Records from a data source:
== Segment start ==

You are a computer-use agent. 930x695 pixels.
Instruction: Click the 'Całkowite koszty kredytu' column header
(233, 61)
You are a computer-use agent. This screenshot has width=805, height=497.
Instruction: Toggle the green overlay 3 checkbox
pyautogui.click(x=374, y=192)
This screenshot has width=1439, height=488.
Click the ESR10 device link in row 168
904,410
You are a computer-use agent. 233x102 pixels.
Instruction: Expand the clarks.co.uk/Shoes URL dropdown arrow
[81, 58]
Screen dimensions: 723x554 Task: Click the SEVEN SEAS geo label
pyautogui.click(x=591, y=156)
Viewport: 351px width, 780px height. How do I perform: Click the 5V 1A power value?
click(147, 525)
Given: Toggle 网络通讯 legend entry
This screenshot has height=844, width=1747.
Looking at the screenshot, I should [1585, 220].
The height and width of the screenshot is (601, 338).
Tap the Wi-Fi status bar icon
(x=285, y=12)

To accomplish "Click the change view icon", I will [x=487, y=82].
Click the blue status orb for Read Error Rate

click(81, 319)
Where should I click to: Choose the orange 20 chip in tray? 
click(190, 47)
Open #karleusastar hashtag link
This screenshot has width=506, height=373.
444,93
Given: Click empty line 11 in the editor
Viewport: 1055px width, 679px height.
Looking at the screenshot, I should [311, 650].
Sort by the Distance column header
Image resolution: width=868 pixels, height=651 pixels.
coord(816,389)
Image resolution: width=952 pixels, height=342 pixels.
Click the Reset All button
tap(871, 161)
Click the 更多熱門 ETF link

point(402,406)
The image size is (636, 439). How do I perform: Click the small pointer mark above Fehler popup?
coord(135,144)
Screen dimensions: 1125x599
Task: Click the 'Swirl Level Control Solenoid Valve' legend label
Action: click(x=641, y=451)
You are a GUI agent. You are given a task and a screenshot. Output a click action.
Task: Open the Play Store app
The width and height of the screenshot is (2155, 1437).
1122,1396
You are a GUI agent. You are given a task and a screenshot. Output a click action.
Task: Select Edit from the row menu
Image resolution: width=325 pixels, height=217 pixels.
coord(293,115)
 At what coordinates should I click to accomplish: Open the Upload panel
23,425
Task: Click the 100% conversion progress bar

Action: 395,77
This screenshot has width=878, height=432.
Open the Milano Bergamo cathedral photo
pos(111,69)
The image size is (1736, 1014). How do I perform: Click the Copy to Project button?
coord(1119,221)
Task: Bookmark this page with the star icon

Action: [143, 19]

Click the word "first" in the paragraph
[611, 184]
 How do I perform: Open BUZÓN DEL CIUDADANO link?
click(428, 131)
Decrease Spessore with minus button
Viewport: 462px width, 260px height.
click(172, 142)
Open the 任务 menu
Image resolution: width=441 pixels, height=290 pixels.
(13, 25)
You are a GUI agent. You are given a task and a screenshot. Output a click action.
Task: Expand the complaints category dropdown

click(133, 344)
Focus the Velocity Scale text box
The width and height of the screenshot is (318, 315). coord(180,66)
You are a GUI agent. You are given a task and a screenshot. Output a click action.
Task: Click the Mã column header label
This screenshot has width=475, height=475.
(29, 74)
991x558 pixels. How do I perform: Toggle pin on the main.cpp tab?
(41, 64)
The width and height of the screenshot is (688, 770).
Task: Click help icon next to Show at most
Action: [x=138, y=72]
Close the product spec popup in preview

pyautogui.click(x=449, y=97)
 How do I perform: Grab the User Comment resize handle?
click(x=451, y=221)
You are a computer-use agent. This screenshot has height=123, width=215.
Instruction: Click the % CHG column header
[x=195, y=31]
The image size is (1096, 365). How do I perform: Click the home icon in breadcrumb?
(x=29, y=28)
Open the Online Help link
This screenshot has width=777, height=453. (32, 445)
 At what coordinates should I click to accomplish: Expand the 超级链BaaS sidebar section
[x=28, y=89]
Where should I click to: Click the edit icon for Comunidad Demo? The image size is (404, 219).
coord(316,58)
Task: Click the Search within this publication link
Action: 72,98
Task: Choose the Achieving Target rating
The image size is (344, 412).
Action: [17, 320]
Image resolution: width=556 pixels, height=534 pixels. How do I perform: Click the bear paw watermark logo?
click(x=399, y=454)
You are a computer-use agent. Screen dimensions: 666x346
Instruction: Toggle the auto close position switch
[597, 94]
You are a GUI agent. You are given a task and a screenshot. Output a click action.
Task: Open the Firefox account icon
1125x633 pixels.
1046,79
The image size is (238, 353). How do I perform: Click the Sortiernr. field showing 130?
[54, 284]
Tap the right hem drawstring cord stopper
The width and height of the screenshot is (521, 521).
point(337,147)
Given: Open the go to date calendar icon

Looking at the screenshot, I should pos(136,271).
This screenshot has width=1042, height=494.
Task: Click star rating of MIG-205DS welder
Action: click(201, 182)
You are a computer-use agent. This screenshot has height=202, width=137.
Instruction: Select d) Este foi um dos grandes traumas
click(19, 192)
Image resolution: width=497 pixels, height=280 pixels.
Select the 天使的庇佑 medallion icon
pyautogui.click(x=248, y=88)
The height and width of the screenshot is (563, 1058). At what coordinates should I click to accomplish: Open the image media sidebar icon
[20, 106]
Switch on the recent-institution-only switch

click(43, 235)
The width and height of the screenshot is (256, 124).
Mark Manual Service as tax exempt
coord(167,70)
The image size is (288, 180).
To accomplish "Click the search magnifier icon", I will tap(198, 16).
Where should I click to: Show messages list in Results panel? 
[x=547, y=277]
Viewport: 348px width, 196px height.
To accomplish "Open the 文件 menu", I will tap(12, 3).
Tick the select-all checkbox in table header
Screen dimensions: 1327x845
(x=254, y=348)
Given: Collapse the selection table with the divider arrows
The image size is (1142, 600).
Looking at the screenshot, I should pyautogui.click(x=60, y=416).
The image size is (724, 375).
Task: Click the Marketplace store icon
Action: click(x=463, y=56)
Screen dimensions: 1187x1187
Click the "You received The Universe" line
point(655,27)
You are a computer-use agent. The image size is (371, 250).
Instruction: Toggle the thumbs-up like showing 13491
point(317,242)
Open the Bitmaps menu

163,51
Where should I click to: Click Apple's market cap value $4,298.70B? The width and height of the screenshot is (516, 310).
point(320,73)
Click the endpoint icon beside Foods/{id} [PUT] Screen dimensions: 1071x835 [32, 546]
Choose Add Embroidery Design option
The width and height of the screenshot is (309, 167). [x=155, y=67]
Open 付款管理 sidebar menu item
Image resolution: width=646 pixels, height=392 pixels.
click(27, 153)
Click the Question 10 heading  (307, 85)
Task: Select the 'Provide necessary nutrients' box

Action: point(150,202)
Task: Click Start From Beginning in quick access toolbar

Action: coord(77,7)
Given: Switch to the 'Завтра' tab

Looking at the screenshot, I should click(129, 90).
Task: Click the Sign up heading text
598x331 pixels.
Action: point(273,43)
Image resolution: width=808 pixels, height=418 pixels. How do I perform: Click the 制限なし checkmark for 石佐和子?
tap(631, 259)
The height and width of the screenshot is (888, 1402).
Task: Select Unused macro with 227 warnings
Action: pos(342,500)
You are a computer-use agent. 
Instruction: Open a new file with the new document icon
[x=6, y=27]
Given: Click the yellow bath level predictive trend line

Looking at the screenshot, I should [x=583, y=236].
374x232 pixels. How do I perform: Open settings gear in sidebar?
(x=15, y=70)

== Segment end ==

Transcribe every record above so that nothing differs from the original.

You are a computer-use agent. 930x695 pixels.
Instruction: Click the 'Całkowite koszty kredytu' column header
(233, 61)
You are a computer-use agent. This screenshot has width=805, height=497.
Instruction: Toggle the green overlay 3 checkbox
pyautogui.click(x=374, y=192)
This screenshot has width=1439, height=488.
Click the ESR10 device link in row 168
904,410
You are a computer-use agent. 233x102 pixels.
Instruction: Expand the clarks.co.uk/Shoes URL dropdown arrow
[81, 58]
Screen dimensions: 723x554 Task: Click the SEVEN SEAS geo label
pyautogui.click(x=591, y=156)
Viewport: 351px width, 780px height. How do I perform: Click the 5V 1A power value?
click(147, 525)
Given: Toggle 网络通讯 legend entry
This screenshot has height=844, width=1747.
Looking at the screenshot, I should [1585, 220].
The height and width of the screenshot is (601, 338).
Tap the Wi-Fi status bar icon
(x=285, y=12)

To accomplish "Click the change view icon", I will [x=487, y=82].
Click the blue status orb for Read Error Rate

click(81, 319)
Where should I click to: Choose the orange 20 chip in tray? 
click(190, 47)
Open #karleusastar hashtag link
This screenshot has width=506, height=373.
444,93
Given: Click empty line 11 in the editor
Viewport: 1055px width, 679px height.
Looking at the screenshot, I should [311, 650].
Sort by the Distance column header
Image resolution: width=868 pixels, height=651 pixels.
coord(816,389)
Image resolution: width=952 pixels, height=342 pixels.
Click the Reset All button
tap(871, 161)
Click the 更多熱門 ETF link

point(402,406)
The image size is (636, 439). How do I perform: Click the small pointer mark above Fehler popup?
coord(135,144)
Screen dimensions: 1125x599
Task: Click the 'Swirl Level Control Solenoid Valve' legend label
Action: click(x=641, y=451)
You are a GUI agent. You are given a task and a screenshot. Output a click action.
Task: Open the Play Store app
The width and height of the screenshot is (2155, 1437).
1122,1396
You are a GUI agent. You are given a task and a screenshot. Output a click action.
Task: Select Edit from the row menu
Image resolution: width=325 pixels, height=217 pixels.
coord(293,115)
 At what coordinates should I click to accomplish: Open the Upload panel
23,425
Task: Click the 100% conversion progress bar

Action: 395,77
This screenshot has width=878, height=432.
Open the Milano Bergamo cathedral photo
pos(111,69)
The image size is (1736, 1014). How do I perform: Click the Copy to Project button?
coord(1119,221)
Task: Bookmark this page with the star icon

Action: [143, 19]

Click the word "first" in the paragraph
[611, 184]
 How do I perform: Open BUZÓN DEL CIUDADANO link?
click(428, 131)
Decrease Spessore with minus button
Viewport: 462px width, 260px height.
click(172, 142)
Open the 任务 menu
Image resolution: width=441 pixels, height=290 pixels.
(13, 25)
You are a GUI agent. You are given a task and a screenshot. Output a click action.
Task: Expand the complaints category dropdown

click(133, 344)
Focus the Velocity Scale text box
The width and height of the screenshot is (318, 315). coord(180,66)
You are a GUI agent. You are given a task and a screenshot. Output a click action.
Task: Click the Mã column header label
This screenshot has width=475, height=475.
(29, 74)
991x558 pixels. How do I perform: Toggle pin on the main.cpp tab?
(41, 64)
The width and height of the screenshot is (688, 770).
Task: Click help icon next to Show at most
Action: [x=138, y=72]
Close the product spec popup in preview

pyautogui.click(x=449, y=97)
 How do I perform: Grab the User Comment resize handle?
click(x=451, y=221)
You are a computer-use agent. This screenshot has height=123, width=215.
Instruction: Click the % CHG column header
[x=195, y=31]
The image size is (1096, 365). How do I perform: Click the home icon in breadcrumb?
(x=29, y=28)
Open the Online Help link
This screenshot has width=777, height=453. (32, 445)
 At what coordinates should I click to accomplish: Expand the 超级链BaaS sidebar section
[x=28, y=89]
Where should I click to: Click the edit icon for Comunidad Demo? The image size is (404, 219).
coord(316,58)
Task: Click the Search within this publication link
Action: 72,98
Task: Choose the Achieving Target rating
The image size is (344, 412).
Action: [17, 320]
Image resolution: width=556 pixels, height=534 pixels. How do I perform: Click the bear paw watermark logo?
click(x=399, y=454)
You are a computer-use agent. Screen dimensions: 666x346
Instruction: Toggle the auto close position switch
[597, 94]
You are a GUI agent. You are given a task and a screenshot. Output a click action.
Task: Open the Firefox account icon
1125x633 pixels.
1046,79
The image size is (238, 353). How do I perform: Click the Sortiernr. field showing 130?
[54, 284]
Tap the right hem drawstring cord stopper
The width and height of the screenshot is (521, 521).
point(337,147)
Given: Open the go to date calendar icon

Looking at the screenshot, I should pos(136,271).
This screenshot has width=1042, height=494.
Task: Click star rating of MIG-205DS welder
Action: click(201, 182)
You are a computer-use agent. This screenshot has height=202, width=137.
Instruction: Select d) Este foi um dos grandes traumas
click(19, 192)
Image resolution: width=497 pixels, height=280 pixels.
Select the 天使的庇佑 medallion icon
pyautogui.click(x=248, y=88)
The height and width of the screenshot is (563, 1058). At what coordinates should I click to accomplish: Open the image media sidebar icon
[20, 106]
Switch on the recent-institution-only switch

click(43, 235)
The width and height of the screenshot is (256, 124).
Mark Manual Service as tax exempt
coord(167,70)
The image size is (288, 180).
To accomplish "Click the search magnifier icon", I will tap(198, 16).
Where should I click to: Show messages list in Results panel? 
[x=547, y=277]
Viewport: 348px width, 196px height.
To accomplish "Open the 文件 menu", I will tap(12, 3).
Tick the select-all checkbox in table header
Screen dimensions: 1327x845
(x=254, y=348)
Given: Collapse the selection table with the divider arrows
The image size is (1142, 600).
Looking at the screenshot, I should pyautogui.click(x=60, y=416).
The image size is (724, 375).
Task: Click the Marketplace store icon
Action: click(x=463, y=56)
Screen dimensions: 1187x1187
Click the "You received The Universe" line
point(655,27)
You are a computer-use agent. The image size is (371, 250).
Instruction: Toggle the thumbs-up like showing 13491
point(317,242)
Open the Bitmaps menu

163,51
Where should I click to: Click Apple's market cap value $4,298.70B? The width and height of the screenshot is (516, 310).
point(320,73)
Click the endpoint icon beside Foods/{id} [PUT] Screen dimensions: 1071x835 [32, 546]
Choose Add Embroidery Design option
The width and height of the screenshot is (309, 167). [x=155, y=67]
Open 付款管理 sidebar menu item
Image resolution: width=646 pixels, height=392 pixels.
click(27, 153)
Click the Question 10 heading  (307, 85)
Task: Select the 'Provide necessary nutrients' box

Action: point(150,202)
Task: Click Start From Beginning in quick access toolbar

Action: coord(77,7)
Given: Switch to the 'Завтра' tab

Looking at the screenshot, I should click(129, 90).
Task: Click the Sign up heading text
598x331 pixels.
Action: point(273,43)
Image resolution: width=808 pixels, height=418 pixels. How do I perform: Click the 制限なし checkmark for 石佐和子?
tap(631, 259)
The height and width of the screenshot is (888, 1402).
Task: Select Unused macro with 227 warnings
Action: pos(342,500)
You are a computer-use agent. 
Instruction: Open a new file with the new document icon
[x=6, y=27]
Given: Click the yellow bath level predictive trend line

Looking at the screenshot, I should [x=583, y=236].
374x232 pixels. How do I perform: Open settings gear in sidebar?
(x=15, y=70)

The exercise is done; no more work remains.